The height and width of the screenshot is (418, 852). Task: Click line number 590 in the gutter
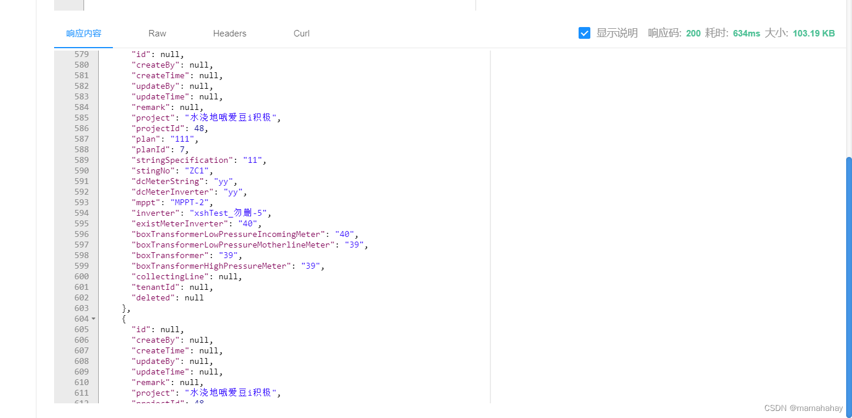[82, 170]
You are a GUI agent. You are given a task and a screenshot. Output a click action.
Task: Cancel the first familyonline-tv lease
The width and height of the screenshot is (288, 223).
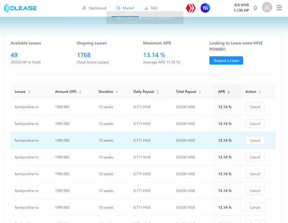(x=254, y=107)
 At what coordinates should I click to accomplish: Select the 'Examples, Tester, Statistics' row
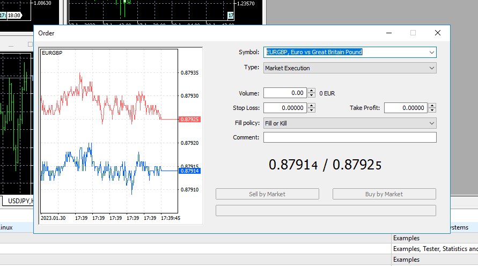tap(435, 249)
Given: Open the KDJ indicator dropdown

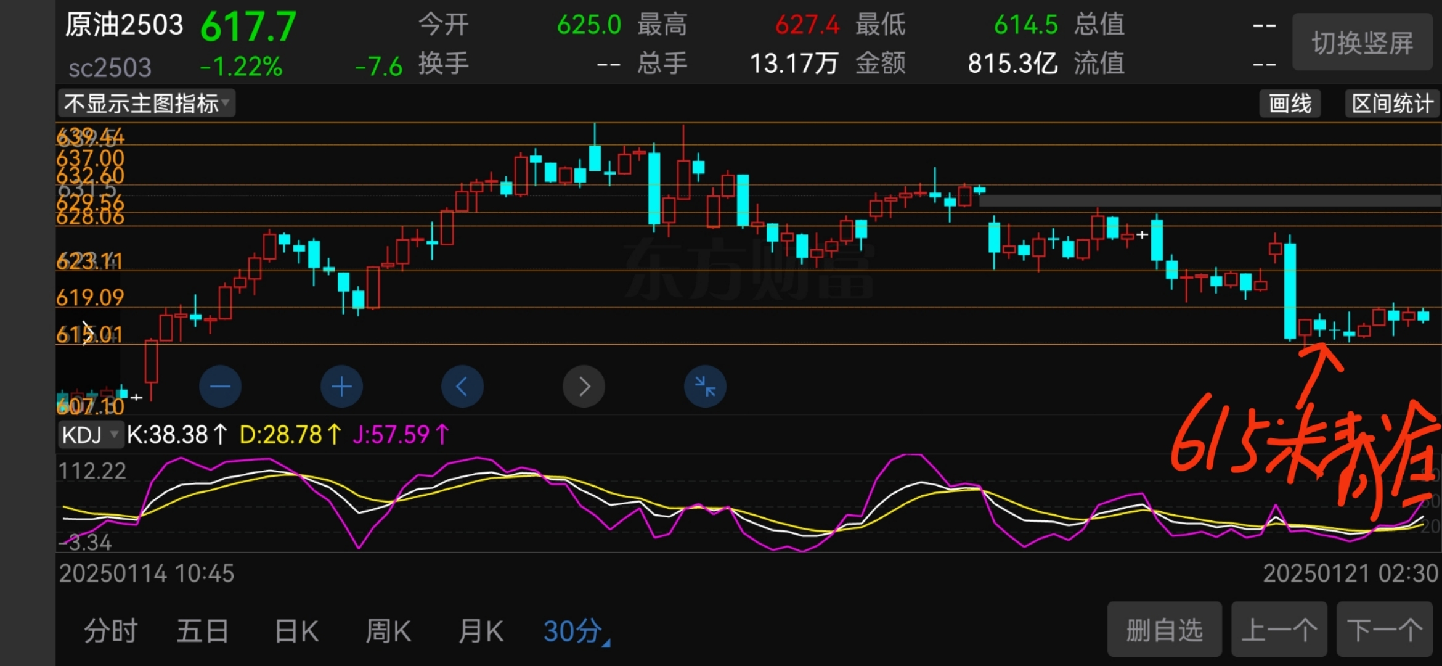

▶ Work to be completed: Rewrite the records as a numbered list, one line each, skipping blank lines and leaving out the pictures.

▶ Completed exercise:
1. The height and width of the screenshot is (418, 852). Task: Click line number 590 in the gutter
2. [82, 170]
3. You are a GUI agent. You are given a task and a screenshot. Output a click action.
4. Task: Cancel the first familyonline-tv lease
5. The width and height of the screenshot is (288, 223).
6. (x=254, y=107)
7.  At what coordinates should I click to accomplish: Select the 'Examples, Tester, Statistics' row
8. tap(435, 249)
9. Given: Open the KDJ indicator dropdown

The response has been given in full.